Both men have preached on campus before, they said. At times, they bellowed at as many as 75 onlookers.

Baldwin said he speaks because he is a saint called by God, an expert on the Bible and likes to screw with people.

"Mormons are the scum; they're the worst there are," Baldwin said, "worse than politicians and used car salesmen."

"I don't care if I'm hated; I don't care if I die," Baldwin shouted at the crowd. "I don't hate anybody; I'm saying God does."

Most times he preaches, people hit him, Baldwin said.

Baldwin said that he confronts a wall of liberalism whenever he comes to the West Coast. He told the crowd that he was born homophobic and was afraid to bend over during his visit because the University has so many gay students.

"This is the worst place I preach at," Baldwin said.

Baldwin also said many women today shirk their appropriate responsibilities as wives and mothers. Men lead, Baldwin said, and women follow. He said, however, that he recognizes men have not always done the best job at running things, and that men caused the feminist movement.

Many students reacted strongly. Student Lea Avolio said Baldwin and Smock give Christianity a bad name. She said the men harass anyone who disagrees with them and wrongly portray Jesus as intolerant. Student Christopher Worlton said he agreed with Baldwin. That most people do not believe in God makes him sick, he said.

"The world," Worlton said, "is going to hell."
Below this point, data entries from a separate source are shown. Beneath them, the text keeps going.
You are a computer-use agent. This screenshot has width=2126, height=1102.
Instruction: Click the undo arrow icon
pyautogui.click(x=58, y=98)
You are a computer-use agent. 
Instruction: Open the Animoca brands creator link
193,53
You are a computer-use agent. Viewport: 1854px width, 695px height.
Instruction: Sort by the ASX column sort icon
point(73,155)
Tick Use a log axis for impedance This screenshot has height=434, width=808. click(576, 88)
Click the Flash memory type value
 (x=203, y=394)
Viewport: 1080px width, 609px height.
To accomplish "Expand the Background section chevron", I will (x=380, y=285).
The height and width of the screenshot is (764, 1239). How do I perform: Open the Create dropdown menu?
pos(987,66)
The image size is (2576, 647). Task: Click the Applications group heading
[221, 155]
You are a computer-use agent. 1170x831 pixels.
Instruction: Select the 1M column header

Smock said he has preached on campuses for 33 years and is traveling throughout Oregon for the next two weeks. Beyond sparking debate, he said, he hoped to divert students attention from the big game, getting laid and scoring dope. Wearing a white seersucker suit, reminiscent of Colonel Sanders, and preaching in a bombastic manner, Smock focused on his perceived failings of local women.

Smock said women who do not recognize that they must submit to men go to hell. Many women on campus "spread their legs for every Tom, Dick and Harry," he said, and he would respect Duck women more if they charged men money for sex.

"Not all women are loose, just most of them," Smock said.

Smock did not limit his condemnation to women, saying "All you boys that have put a penis in these girls' anus, mouth, hand or vagina: You're all going to hell."

Smock also said universities teach that many courses lead to God and that the religions of the world are "many rivers flowing into the same ocean."

This is wrong, Smock said, because all Muslims, Hindus, Jews and Buddhists are going to hell. Nevertheless, he said, any good person who believes in Jesus, regardless of their denomination, will go to heaven.